*Work instructions*: Take from the data every line in which the word "computer" is found.
====== Provided information
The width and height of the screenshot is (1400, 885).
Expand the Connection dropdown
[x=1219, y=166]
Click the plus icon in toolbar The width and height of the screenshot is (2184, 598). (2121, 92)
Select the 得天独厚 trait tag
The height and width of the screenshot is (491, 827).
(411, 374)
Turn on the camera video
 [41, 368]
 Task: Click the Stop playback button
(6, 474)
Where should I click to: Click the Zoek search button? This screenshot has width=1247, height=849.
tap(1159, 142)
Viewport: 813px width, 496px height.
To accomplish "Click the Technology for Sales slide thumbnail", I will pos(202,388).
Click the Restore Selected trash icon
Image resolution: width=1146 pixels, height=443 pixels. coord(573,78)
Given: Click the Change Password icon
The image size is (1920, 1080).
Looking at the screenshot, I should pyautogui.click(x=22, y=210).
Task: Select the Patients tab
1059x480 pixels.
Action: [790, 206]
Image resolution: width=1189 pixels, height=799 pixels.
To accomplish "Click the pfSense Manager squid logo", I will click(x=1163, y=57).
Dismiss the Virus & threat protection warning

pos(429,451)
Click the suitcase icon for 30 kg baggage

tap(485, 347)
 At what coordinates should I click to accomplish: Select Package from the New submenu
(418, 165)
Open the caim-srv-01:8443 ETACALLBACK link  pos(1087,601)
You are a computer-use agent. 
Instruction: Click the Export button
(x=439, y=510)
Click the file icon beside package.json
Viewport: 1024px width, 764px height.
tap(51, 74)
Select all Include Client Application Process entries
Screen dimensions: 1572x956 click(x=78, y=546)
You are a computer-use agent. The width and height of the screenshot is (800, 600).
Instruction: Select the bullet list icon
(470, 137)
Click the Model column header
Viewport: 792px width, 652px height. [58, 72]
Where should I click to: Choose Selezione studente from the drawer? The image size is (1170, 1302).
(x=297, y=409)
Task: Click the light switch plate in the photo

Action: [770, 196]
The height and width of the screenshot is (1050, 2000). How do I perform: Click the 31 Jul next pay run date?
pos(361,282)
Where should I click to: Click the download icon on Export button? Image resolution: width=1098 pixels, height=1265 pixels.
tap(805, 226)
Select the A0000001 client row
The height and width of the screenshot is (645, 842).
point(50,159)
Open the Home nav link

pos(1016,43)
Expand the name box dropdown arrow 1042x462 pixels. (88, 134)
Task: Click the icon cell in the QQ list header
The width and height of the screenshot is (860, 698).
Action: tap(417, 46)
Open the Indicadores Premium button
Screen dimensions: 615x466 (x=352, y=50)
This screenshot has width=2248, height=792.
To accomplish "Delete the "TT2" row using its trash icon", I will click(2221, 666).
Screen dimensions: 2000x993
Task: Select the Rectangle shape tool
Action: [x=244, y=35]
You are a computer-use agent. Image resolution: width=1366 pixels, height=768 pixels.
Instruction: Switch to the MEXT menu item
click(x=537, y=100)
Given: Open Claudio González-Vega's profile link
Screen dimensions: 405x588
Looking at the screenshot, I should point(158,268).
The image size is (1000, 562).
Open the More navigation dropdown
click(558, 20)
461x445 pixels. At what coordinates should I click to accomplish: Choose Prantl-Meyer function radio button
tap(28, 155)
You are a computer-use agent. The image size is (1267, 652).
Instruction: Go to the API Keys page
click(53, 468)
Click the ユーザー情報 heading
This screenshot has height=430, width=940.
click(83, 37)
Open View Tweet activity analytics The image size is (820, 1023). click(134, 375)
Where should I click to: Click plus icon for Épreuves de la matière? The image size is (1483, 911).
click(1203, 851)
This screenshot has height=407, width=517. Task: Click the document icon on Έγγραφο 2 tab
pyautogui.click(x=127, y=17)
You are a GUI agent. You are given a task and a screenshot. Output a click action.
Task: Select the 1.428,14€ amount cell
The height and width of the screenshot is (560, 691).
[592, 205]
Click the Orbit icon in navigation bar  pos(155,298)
============
*Written response*:
You are a computer-use agent. 
You are a computer-use agent. The width and height of the screenshot is (800, 600).
You are a computer-use agent. Image resolution: width=1366 pixels, height=768 pixels.
You are a computer-use agent. The image size is (1267, 652).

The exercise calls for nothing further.